Giving a **it
David Birkett takes a serious view when it comes to waste management, making it his mission to fight the illegal dumping of waste. And his down-to-earth dedication to the cause is earning him continued success in business.
He and his wife, Joanna, set up their waste management company in 1995 as Envirotech, with a strong environmental ethos. Despite the fundamental nature of the industry he is in, he believes there is no excuse for dirty practices.
Birkett's background is in civil engineering, and his ethics demanded that the company should be totally professional, and that only the highest standards would do. It was renamed Serious in 2003, which allowed him to inject a sense of humour, which he knows is nothing more than basic.
"We wanted an identity which emphasised the company's environmental integrity and which approached sewage with a certain down-to-earth bluntness," he says.
"The dominant sludge-brown and yellow colours and a variety of strap lines, including 'we deal with **it' and '**it happens', build a personality for the brand that communicates honesty and reliability, an image underlined by the name change to Serious."
A Yorkshireman, Birkett does not mince his words and has no sympathy for those cowboys in his industry that cause problems.
"I'd have no compunction in telling the authorities about anyone who thinks they can pollute our beautiful countryside. And if people think they are getting a good deal by having cowboy waste operators to come and empty their septic tanks, then they are deluding themselves. Pollution affects everyone and they will suffer in the end."
As he travels around the country, dealing with pubs, hotels, caravan parks and houses, Birkett is constantly on the lookout for malpractice and frequently uses the camera on his phone to capture evidence.
"We know there are people out there who think they can get away with just spreading raw sewage on fields. And, even though the Environment Agency can impose fines of up to £20,000 for a first offence, the perpetrators have to be caught first."
That is why Birkett has recently been urging people in his local area of Staffordshire, to join him in trying to track down the operators who pollute the countryside.

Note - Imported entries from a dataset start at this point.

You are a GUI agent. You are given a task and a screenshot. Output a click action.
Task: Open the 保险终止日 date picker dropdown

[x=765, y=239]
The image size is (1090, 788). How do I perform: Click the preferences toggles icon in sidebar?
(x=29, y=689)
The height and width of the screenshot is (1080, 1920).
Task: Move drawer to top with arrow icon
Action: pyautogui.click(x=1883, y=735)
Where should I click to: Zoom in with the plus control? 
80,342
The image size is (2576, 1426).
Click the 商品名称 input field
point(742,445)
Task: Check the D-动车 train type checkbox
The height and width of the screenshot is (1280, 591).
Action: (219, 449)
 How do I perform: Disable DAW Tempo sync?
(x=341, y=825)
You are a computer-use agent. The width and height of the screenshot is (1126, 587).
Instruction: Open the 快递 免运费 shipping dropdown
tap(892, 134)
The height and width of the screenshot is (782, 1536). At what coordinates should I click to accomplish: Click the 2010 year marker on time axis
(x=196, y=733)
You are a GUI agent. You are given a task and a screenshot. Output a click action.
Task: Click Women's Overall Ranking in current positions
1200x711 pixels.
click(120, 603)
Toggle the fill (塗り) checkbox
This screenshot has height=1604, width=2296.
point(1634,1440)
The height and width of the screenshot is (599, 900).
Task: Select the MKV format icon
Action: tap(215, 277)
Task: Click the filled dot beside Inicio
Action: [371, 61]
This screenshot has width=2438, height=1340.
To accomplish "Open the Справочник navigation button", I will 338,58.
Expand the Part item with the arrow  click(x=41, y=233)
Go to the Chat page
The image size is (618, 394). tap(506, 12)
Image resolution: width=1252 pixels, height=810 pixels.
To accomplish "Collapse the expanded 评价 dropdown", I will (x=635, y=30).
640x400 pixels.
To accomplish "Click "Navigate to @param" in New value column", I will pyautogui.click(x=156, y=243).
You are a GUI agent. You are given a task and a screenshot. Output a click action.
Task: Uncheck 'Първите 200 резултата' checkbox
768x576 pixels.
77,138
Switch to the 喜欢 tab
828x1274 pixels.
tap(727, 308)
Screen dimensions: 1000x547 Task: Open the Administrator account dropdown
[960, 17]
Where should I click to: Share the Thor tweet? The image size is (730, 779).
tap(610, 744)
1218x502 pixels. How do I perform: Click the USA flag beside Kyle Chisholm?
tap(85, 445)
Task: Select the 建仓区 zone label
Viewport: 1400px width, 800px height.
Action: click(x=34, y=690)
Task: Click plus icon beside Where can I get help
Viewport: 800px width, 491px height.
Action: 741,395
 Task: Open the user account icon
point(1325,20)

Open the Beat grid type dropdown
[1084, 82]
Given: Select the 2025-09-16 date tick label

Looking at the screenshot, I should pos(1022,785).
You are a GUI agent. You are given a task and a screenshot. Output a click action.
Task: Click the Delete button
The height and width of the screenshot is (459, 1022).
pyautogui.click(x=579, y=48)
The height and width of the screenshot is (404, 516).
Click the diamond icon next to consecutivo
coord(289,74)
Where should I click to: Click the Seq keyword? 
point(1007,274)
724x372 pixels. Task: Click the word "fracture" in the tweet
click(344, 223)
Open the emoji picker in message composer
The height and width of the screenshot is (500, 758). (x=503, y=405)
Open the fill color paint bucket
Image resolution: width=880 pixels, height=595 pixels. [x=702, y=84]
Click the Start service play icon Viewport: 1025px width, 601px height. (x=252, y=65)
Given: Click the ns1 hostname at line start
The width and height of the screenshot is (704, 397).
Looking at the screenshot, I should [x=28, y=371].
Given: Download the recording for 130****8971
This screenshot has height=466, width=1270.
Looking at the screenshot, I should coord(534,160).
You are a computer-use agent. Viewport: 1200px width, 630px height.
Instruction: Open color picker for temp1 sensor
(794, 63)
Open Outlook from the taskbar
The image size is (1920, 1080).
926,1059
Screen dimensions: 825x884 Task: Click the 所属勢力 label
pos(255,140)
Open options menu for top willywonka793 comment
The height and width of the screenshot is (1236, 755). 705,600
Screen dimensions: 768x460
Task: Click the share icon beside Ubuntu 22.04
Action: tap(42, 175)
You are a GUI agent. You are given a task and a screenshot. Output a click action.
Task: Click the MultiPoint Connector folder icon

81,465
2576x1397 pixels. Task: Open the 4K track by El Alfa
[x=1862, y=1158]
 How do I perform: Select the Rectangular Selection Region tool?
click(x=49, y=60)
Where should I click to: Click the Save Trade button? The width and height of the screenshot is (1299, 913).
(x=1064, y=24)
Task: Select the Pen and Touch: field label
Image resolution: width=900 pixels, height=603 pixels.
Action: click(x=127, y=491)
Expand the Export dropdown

"We can do this together," he says. "All we need to do is take down the registration number of any tankers out at strange times of the night when the bona fide depots are closed." And, Birkett says, the public needs to ask three questions when an operator offers a cheap deal:
- Are they registered with the Environment Agency as a waste carrier?
- What is their Carrier Registration Number?
- Where will the waste be disposed of, and is the site fully licensed to receive it?
Birkett is a member of its influential Packaged Sewage Treatment Plant Focus Group that has just published a Code of Practice endorsed by the EA aimed at raising standards in the industry. (Visit www.britishwater.co.uk to download Flows and Loads - 2: Sizing Criteria, Treatment Capacity for small Wastewater Treatment Systems ( Package Plants ).
He says: "The point about sewage is that no one wants to know about it until it goes wrong, and then it becomes a big issue. There are responsible operators out there like Serious who do the job efficiently and thoroughly and then there will be no smell at all. But to try and empty say a septic tank without expertise, then it will invariably go wrong and everyone will know about it."
Through British Water, Birkett and the Focus Group have worked to introduce a training programme that gives technicians a qualification, the first of its type.
"This means that people can be reassured that the person who is doing the job knows exactly what they are doing," he says. The new accreditation scheme is one of the initiatives being introduced by British Water to raise standards in the industry.
According to Birkett, another way of raising these standards is to have a real commitment to the highest possible customer service. He practised what he preached last year when he had to abandon Christmas dinner with his family because a pub had a blocked drain and a restaurant full of Christmas guests.
"I couldn't ask any of my tanker drivers to come in, so I went, fixed it and got back in time for pudding - and no one in the pub knew there had been a problem. There was no question, it was just something that had to be done."Birkett's commitment and dedication has earned him ongoing and new business among hospitality, corporate and private clients, but his first and overriding concern is for the environment.
"If we get it wrong, and the countryside is infested with pathogens that become airborne during or after the waste is spread, then bacteria will linger in the soil, and nearby water courses will become polluted, killing fish and other wildlife. Those effects will be here long after us, and it is our children who will suffer."